#24 - Im hohen Norden Kolumbiens

Es geht so langsam in die Hitze des Nordens.

Bevor wir so richtig ins schwitzen kommen geht es zuerst nochmal in ein Reservat im Norden von Kolumbien. Die el Dorado Lodge in der Sierra Nevada ist ein Paradies für die Vogelbeobachtung. Als wir da waren fanden wir aber die Frösche wesentlich spektakulärer.

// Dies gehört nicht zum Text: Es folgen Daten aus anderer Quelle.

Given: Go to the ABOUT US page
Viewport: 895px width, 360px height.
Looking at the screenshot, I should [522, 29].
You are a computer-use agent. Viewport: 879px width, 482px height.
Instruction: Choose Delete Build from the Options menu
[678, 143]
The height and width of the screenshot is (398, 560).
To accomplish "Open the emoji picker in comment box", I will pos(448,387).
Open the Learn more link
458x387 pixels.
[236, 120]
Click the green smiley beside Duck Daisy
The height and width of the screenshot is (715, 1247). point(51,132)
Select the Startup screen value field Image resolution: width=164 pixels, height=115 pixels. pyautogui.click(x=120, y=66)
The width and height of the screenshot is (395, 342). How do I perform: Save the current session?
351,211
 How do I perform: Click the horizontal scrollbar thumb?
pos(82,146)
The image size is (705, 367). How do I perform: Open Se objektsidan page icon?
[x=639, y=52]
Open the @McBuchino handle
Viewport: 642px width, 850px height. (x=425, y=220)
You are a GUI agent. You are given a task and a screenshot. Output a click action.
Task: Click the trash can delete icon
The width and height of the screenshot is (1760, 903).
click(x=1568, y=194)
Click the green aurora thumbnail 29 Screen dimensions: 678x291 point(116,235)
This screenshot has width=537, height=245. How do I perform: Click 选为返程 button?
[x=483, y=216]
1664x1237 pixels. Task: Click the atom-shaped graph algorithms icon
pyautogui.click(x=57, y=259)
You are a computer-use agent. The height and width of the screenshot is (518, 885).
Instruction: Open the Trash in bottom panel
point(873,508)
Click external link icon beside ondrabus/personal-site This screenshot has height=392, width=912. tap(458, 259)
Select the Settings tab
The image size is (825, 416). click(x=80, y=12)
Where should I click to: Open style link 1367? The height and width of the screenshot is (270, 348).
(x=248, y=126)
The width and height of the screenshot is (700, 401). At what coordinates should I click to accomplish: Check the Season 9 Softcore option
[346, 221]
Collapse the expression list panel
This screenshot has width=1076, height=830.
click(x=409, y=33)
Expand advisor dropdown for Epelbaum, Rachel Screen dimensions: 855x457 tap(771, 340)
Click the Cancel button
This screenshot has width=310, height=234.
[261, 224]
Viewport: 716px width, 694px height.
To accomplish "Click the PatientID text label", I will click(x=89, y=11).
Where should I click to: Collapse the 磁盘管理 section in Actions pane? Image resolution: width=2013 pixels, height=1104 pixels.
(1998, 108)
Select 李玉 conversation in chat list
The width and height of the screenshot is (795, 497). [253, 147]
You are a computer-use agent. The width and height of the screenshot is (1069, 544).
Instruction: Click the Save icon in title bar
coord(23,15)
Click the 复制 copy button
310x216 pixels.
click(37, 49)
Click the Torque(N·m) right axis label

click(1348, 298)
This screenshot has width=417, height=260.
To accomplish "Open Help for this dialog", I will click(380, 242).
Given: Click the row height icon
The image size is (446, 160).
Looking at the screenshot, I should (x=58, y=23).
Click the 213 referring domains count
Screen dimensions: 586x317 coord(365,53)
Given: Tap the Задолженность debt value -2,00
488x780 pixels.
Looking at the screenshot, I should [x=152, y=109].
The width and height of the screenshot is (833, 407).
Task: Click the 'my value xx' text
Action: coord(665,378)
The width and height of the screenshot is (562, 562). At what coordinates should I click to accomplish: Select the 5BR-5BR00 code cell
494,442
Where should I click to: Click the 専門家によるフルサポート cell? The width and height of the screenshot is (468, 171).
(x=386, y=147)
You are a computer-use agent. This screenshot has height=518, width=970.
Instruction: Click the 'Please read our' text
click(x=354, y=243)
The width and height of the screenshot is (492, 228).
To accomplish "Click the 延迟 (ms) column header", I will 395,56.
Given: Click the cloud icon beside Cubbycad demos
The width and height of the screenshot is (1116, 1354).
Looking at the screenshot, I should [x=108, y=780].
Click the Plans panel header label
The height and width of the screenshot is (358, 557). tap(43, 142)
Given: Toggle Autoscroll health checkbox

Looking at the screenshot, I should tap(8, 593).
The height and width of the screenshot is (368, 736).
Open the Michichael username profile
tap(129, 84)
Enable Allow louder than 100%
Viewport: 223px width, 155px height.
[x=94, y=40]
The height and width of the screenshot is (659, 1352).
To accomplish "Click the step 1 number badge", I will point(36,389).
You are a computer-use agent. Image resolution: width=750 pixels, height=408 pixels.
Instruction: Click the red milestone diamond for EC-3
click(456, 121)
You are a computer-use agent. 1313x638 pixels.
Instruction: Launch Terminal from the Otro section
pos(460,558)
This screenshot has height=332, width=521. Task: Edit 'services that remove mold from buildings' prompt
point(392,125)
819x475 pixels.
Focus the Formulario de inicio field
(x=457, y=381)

Wobei die Unterkunft war erste Sahne und die Sonnenuntergänge unbeschreiblich war.

Aber dann war es soweit, Cartagena, 40°, und unser Appartement ist vollklimatisiert. Ansonsten keine Chance für uns. Wobei Cartagena echt super schön, wenn auch sehr touristisch ist. Hier treffen wir auch reisefreunde wieder und haben eine tolle Zeit.

Danach geht es für uns noch einige zeit am Strand vorbei, haben tolle Stellplätze und gehen noch mal auf einer tropischen Insel schnorcheln. So schön...

Aber wir wollten ja wieder in den Süden in Richtung Medellín.

Für uns war aber zuerst einmal in Caucasia Schluss. Die illegalen Goldschürfer haben die Hauptverbindung Nord - Süd blockiert. Insgesamt wird die Blockade 4 Wochen dauern. Aber wir machen uns auf einen 300km Umweg der die 5 fache Zeit kostet. Und dieser Umweg hat es in sich, hier fahren sich dann auch die Einheimischen fest.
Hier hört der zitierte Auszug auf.